Task description: Go through the listing below and output it word for word.

-------

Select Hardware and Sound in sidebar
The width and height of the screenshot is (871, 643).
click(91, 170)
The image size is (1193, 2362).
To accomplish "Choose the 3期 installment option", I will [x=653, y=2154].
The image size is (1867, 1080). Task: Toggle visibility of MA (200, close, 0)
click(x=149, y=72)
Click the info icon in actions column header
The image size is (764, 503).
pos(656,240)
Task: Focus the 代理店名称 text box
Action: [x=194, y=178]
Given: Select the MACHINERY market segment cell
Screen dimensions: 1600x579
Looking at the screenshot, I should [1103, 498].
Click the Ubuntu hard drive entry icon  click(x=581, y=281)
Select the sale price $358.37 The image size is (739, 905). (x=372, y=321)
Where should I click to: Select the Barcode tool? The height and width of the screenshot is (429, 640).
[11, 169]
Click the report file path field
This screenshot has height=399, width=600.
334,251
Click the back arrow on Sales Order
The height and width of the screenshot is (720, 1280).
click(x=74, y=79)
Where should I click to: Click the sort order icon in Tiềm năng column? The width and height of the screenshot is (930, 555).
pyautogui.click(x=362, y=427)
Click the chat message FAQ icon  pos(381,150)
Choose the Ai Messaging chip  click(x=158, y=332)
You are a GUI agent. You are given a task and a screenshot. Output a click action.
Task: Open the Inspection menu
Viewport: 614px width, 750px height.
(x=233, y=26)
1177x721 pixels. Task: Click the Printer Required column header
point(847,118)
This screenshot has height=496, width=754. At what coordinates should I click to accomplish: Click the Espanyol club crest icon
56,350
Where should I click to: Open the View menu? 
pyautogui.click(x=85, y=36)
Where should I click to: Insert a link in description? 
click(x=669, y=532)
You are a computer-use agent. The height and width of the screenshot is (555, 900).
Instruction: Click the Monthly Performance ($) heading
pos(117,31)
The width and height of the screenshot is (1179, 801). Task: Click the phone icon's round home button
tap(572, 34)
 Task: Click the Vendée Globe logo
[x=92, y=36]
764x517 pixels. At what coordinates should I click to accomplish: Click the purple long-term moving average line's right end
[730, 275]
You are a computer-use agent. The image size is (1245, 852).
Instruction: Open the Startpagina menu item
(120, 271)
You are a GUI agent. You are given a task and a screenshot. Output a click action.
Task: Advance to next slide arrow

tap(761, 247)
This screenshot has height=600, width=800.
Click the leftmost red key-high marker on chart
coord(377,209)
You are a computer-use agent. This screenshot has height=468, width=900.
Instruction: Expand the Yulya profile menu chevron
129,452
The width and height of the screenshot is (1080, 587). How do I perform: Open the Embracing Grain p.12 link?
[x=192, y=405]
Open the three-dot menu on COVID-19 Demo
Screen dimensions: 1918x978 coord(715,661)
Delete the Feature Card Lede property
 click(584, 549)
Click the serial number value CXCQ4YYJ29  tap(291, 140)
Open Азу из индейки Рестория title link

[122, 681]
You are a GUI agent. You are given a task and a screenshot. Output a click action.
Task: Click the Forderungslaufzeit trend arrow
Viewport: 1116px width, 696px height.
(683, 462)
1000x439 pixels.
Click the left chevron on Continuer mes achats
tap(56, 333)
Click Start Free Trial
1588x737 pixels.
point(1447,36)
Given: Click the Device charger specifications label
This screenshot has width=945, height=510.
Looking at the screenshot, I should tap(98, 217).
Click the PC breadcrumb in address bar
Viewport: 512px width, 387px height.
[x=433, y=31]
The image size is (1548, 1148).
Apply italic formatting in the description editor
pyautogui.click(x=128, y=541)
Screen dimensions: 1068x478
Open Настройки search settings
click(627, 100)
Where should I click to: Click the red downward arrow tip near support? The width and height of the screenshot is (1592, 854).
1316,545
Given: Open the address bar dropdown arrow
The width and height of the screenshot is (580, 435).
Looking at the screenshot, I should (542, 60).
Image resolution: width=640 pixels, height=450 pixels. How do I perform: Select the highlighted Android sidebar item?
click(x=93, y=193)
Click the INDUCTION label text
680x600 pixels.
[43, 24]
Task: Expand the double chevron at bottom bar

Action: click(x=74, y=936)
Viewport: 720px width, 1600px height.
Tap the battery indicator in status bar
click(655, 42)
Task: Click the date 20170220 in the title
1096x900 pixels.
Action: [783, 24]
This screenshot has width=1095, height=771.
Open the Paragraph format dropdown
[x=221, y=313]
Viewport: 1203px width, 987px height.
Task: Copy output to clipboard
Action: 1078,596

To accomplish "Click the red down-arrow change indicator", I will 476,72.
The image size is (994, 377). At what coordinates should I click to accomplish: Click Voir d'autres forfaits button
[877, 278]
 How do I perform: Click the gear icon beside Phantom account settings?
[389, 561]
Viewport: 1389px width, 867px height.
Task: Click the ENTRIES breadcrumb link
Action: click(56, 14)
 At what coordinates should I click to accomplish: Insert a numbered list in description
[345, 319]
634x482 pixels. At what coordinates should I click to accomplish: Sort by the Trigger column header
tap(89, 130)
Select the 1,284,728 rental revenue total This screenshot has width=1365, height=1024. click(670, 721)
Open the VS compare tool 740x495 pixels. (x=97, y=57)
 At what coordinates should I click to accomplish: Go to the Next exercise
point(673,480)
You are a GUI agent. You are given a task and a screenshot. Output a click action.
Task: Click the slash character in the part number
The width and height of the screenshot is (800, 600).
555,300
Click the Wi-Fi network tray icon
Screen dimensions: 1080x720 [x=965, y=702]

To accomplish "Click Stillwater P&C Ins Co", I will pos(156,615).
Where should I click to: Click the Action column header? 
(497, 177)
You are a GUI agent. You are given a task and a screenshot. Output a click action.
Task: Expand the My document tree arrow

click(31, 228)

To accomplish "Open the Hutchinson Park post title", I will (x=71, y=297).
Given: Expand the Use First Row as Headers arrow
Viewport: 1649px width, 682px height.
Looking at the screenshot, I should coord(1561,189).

-------

Answer space:
Select Hardware and Sound in sidebar
The width and height of the screenshot is (871, 643).
click(91, 170)
The image size is (1193, 2362).
To accomplish "Choose the 3期 installment option", I will [x=653, y=2154].
The image size is (1867, 1080). Task: Toggle visibility of MA (200, close, 0)
click(x=149, y=72)
Click the info icon in actions column header
The image size is (764, 503).
pos(656,240)
Task: Focus the 代理店名称 text box
Action: [x=194, y=178]
Given: Select the MACHINERY market segment cell
Screen dimensions: 1600x579
Looking at the screenshot, I should [1103, 498].
Click the Ubuntu hard drive entry icon  click(x=581, y=281)
Select the sale price $358.37 The image size is (739, 905). (x=372, y=321)
Where should I click to: Select the Barcode tool? The height and width of the screenshot is (429, 640).
[11, 169]
Click the report file path field
This screenshot has height=399, width=600.
334,251
Click the back arrow on Sales Order
The height and width of the screenshot is (720, 1280).
click(x=74, y=79)
Where should I click to: Click the sort order icon in Tiềm năng column? The width and height of the screenshot is (930, 555).
pyautogui.click(x=362, y=427)
Click the chat message FAQ icon  pos(381,150)
Choose the Ai Messaging chip  click(x=158, y=332)
You are a GUI agent. You are given a task and a screenshot. Output a click action.
Task: Open the Inspection menu
Viewport: 614px width, 750px height.
(x=233, y=26)
1177x721 pixels. Task: Click the Printer Required column header
point(847,118)
This screenshot has height=496, width=754. At what coordinates should I click to accomplish: Click the Espanyol club crest icon
56,350
Where should I click to: Open the View menu? 
pyautogui.click(x=85, y=36)
Where should I click to: Insert a link in description? 
click(x=669, y=532)
You are a computer-use agent. The height and width of the screenshot is (555, 900).
Instruction: Click the Monthly Performance ($) heading
pos(117,31)
The width and height of the screenshot is (1179, 801). Task: Click the phone icon's round home button
tap(572, 34)
 Task: Click the Vendée Globe logo
[x=92, y=36]
764x517 pixels. At what coordinates should I click to accomplish: Click the purple long-term moving average line's right end
[730, 275]
You are a computer-use agent. The image size is (1245, 852).
Instruction: Open the Startpagina menu item
(120, 271)
You are a GUI agent. You are given a task and a screenshot. Output a click action.
Task: Advance to next slide arrow

tap(761, 247)
This screenshot has height=600, width=800.
Click the leftmost red key-high marker on chart
coord(377,209)
You are a computer-use agent. This screenshot has height=468, width=900.
Instruction: Expand the Yulya profile menu chevron
129,452
The width and height of the screenshot is (1080, 587). How do I perform: Open the Embracing Grain p.12 link?
[x=192, y=405]
Open the three-dot menu on COVID-19 Demo
Screen dimensions: 1918x978 coord(715,661)
Delete the Feature Card Lede property
 click(584, 549)
Click the serial number value CXCQ4YYJ29  tap(291, 140)
Open Азу из индейки Рестория title link

[122, 681]
You are a GUI agent. You are given a task and a screenshot. Output a click action.
Task: Click the Forderungslaufzeit trend arrow
Viewport: 1116px width, 696px height.
(683, 462)
1000x439 pixels.
Click the left chevron on Continuer mes achats
tap(56, 333)
Click Start Free Trial
1588x737 pixels.
point(1447,36)
Given: Click the Device charger specifications label
This screenshot has width=945, height=510.
Looking at the screenshot, I should tap(98, 217).
Click the PC breadcrumb in address bar
Viewport: 512px width, 387px height.
[x=433, y=31]
The image size is (1548, 1148).
Apply italic formatting in the description editor
pyautogui.click(x=128, y=541)
Screen dimensions: 1068x478
Open Настройки search settings
click(627, 100)
Where should I click to: Click the red downward arrow tip near support? The width and height of the screenshot is (1592, 854).
1316,545
Given: Open the address bar dropdown arrow
The width and height of the screenshot is (580, 435).
Looking at the screenshot, I should (542, 60).
Image resolution: width=640 pixels, height=450 pixels. How do I perform: Select the highlighted Android sidebar item?
click(x=93, y=193)
Click the INDUCTION label text
680x600 pixels.
[43, 24]
Task: Expand the double chevron at bottom bar

Action: click(x=74, y=936)
Viewport: 720px width, 1600px height.
Tap the battery indicator in status bar
click(655, 42)
Task: Click the date 20170220 in the title
1096x900 pixels.
Action: [783, 24]
This screenshot has width=1095, height=771.
Open the Paragraph format dropdown
[x=221, y=313]
Viewport: 1203px width, 987px height.
Task: Copy output to clipboard
Action: 1078,596

To accomplish "Click the red down-arrow change indicator", I will 476,72.
The image size is (994, 377). At what coordinates should I click to accomplish: Click Voir d'autres forfaits button
[877, 278]
 How do I perform: Click the gear icon beside Phantom account settings?
[389, 561]
Viewport: 1389px width, 867px height.
Task: Click the ENTRIES breadcrumb link
Action: click(56, 14)
 At what coordinates should I click to accomplish: Insert a numbered list in description
[345, 319]
634x482 pixels. At what coordinates should I click to accomplish: Sort by the Trigger column header
tap(89, 130)
Select the 1,284,728 rental revenue total This screenshot has width=1365, height=1024. click(670, 721)
Open the VS compare tool 740x495 pixels. (x=97, y=57)
 At what coordinates should I click to accomplish: Go to the Next exercise
point(673,480)
You are a GUI agent. You are given a task and a screenshot. Output a click action.
Task: Click the slash character in the part number
The width and height of the screenshot is (800, 600).
555,300
Click the Wi-Fi network tray icon
Screen dimensions: 1080x720 [x=965, y=702]

To accomplish "Click Stillwater P&C Ins Co", I will pos(156,615).
Where should I click to: Click the Action column header? 
(497, 177)
You are a GUI agent. You are given a task and a screenshot. Output a click action.
Task: Expand the My document tree arrow

click(31, 228)

To accomplish "Open the Hutchinson Park post title", I will (x=71, y=297).
Given: Expand the Use First Row as Headers arrow
Viewport: 1649px width, 682px height.
Looking at the screenshot, I should coord(1561,189).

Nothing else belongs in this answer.